## Exercise requirements
Only the lines below from the one with "The image size is (212, 119)." through the one with "Viewport: 374px width, 177px height." are to be written out, exactly and without any images.

## Available records
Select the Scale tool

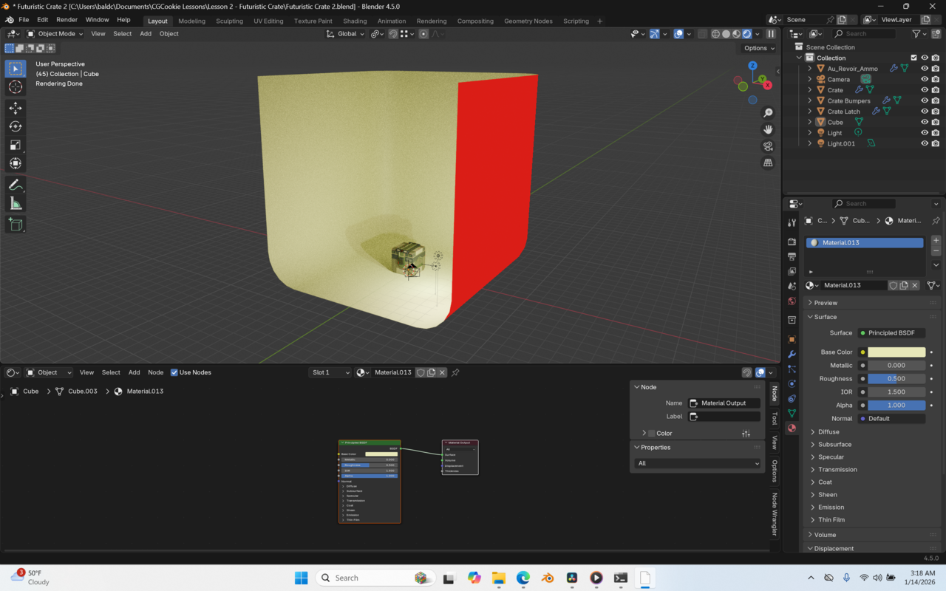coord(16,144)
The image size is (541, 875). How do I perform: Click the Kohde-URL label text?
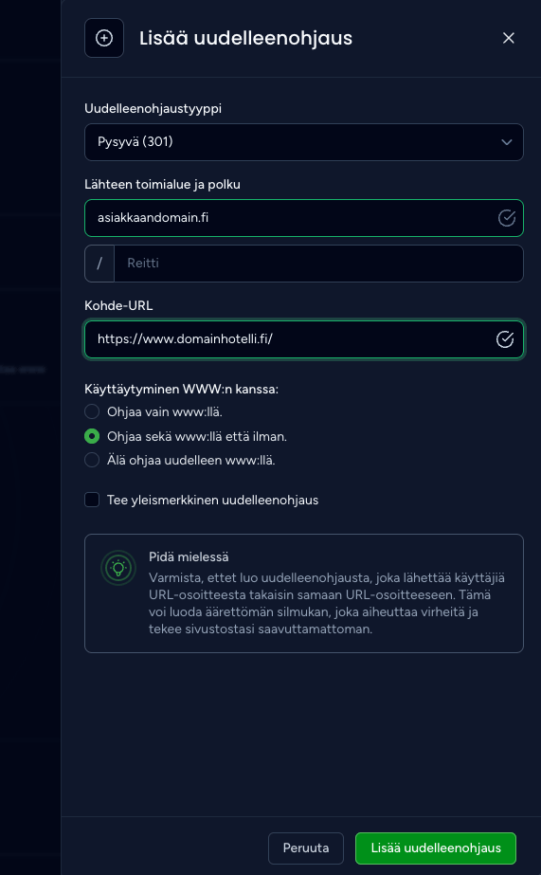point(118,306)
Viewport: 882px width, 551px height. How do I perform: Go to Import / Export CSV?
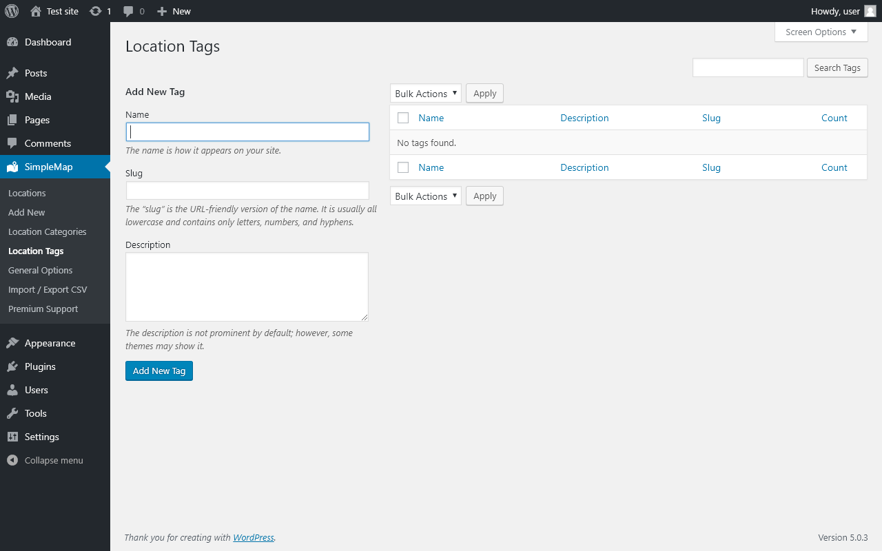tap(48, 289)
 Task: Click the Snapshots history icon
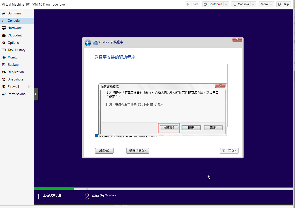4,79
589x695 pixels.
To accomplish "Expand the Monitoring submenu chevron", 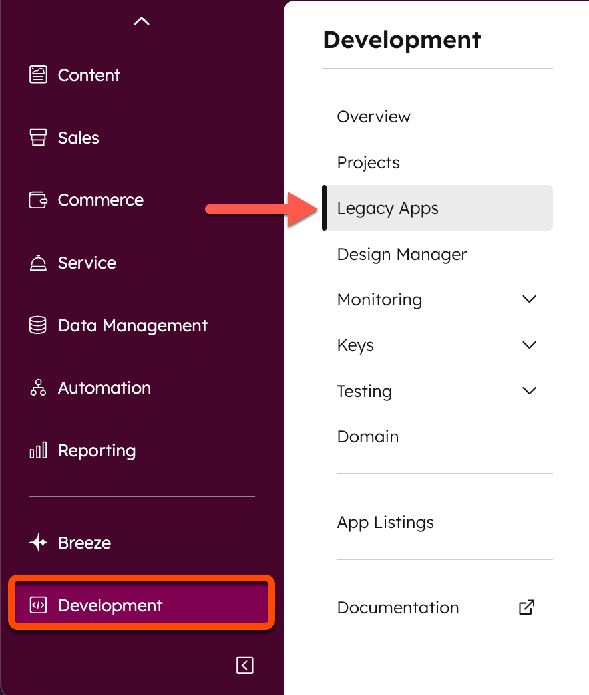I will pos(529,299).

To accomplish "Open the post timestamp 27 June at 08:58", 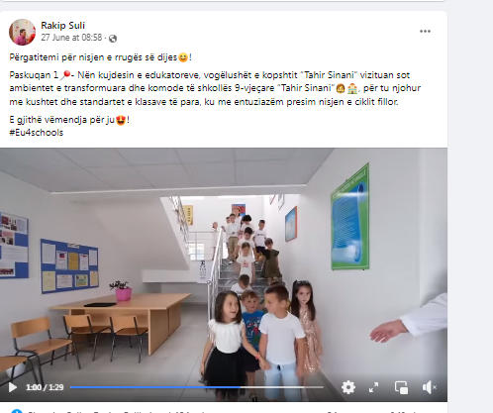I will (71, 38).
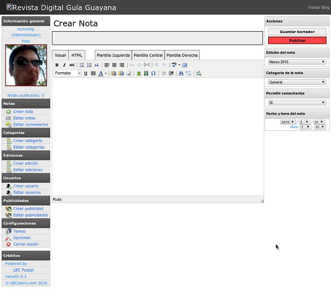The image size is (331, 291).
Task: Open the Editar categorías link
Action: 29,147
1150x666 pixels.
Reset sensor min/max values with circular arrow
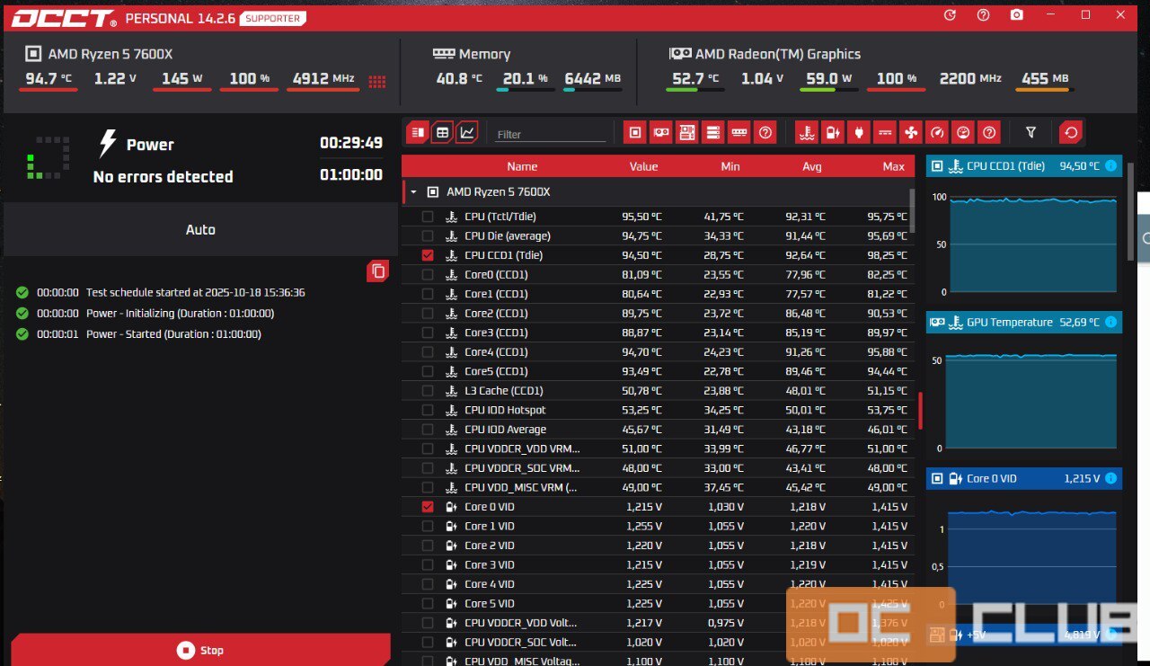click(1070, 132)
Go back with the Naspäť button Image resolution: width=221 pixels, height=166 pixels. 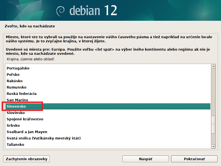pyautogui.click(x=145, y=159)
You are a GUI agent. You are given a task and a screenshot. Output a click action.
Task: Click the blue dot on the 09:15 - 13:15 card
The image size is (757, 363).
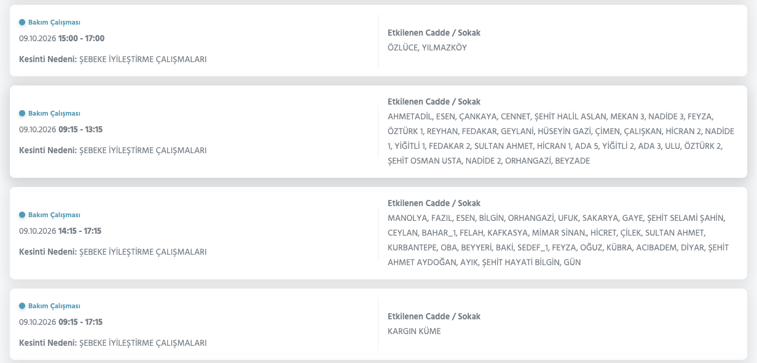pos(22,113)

---

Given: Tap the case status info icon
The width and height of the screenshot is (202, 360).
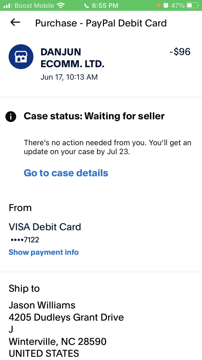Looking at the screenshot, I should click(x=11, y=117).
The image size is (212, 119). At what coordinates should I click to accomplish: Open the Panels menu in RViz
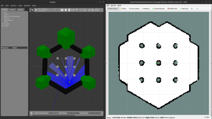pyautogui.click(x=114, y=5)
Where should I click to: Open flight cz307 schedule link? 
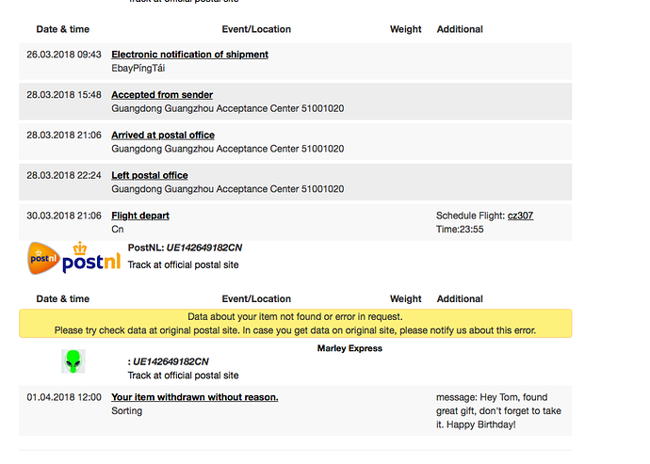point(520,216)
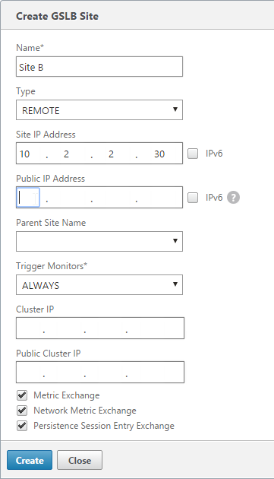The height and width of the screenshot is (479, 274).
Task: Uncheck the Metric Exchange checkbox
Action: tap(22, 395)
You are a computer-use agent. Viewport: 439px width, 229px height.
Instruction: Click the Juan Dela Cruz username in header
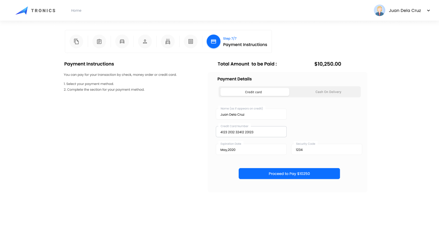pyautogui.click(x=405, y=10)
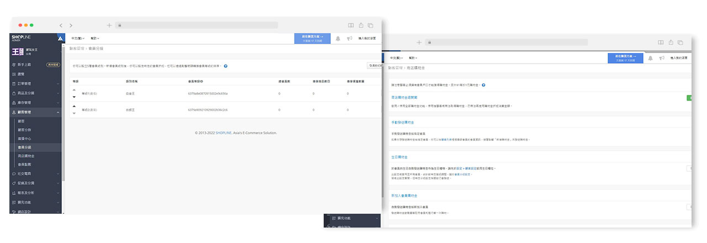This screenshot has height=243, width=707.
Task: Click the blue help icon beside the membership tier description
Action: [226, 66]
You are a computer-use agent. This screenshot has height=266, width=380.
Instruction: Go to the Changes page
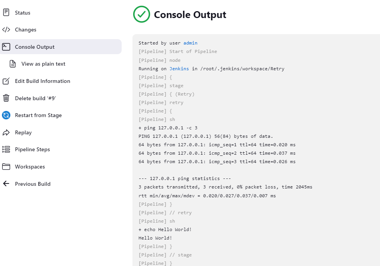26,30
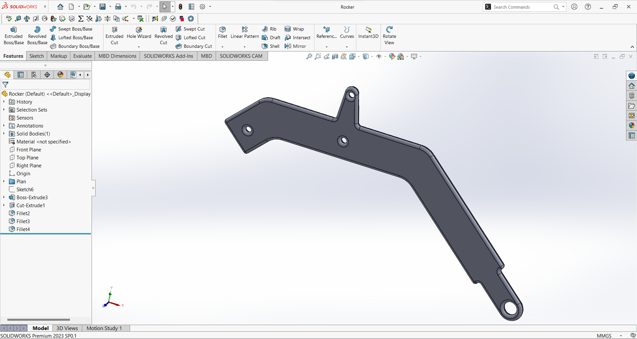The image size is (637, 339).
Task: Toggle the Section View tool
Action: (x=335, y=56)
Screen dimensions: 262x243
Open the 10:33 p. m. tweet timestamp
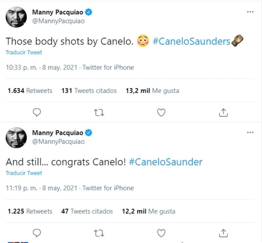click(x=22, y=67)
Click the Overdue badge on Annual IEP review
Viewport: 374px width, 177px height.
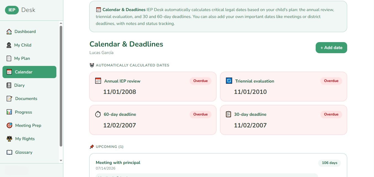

---

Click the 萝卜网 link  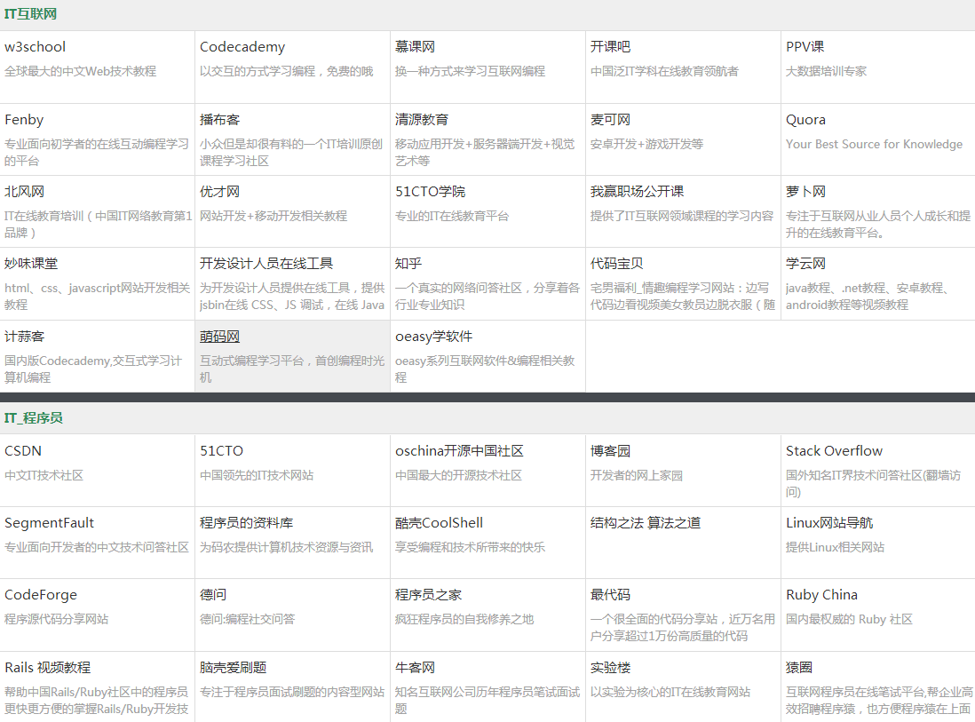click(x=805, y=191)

## Output for this task
The image size is (212, 119). At what coordinates should I click to accomplish: Open the Panels menu in RViz
pyautogui.click(x=114, y=5)
Where should I click to: Open flight cz307 schedule link? 
point(520,216)
The height and width of the screenshot is (479, 274).
Task: Uncheck the Metric Exchange checkbox
Action: tap(22, 395)
You are a computer-use agent. Viewport: 439px width, 229px height.
Instruction: Click the Juan Dela Cruz username in header
pyautogui.click(x=405, y=10)
This screenshot has height=243, width=707.
Task: Click the blue help icon beside the membership tier description
Action: [226, 66]
You are a computer-use agent. This screenshot has height=266, width=380.
Instruction: Go to the Changes page
26,30
The image size is (637, 339).
Task: Toggle the Section View tool
Action: (x=335, y=56)
Screen dimensions: 262x243
Open the 10:33 p. m. tweet timestamp
click(x=22, y=67)
Click the Overdue badge on Annual IEP review
Viewport: 374px width, 177px height.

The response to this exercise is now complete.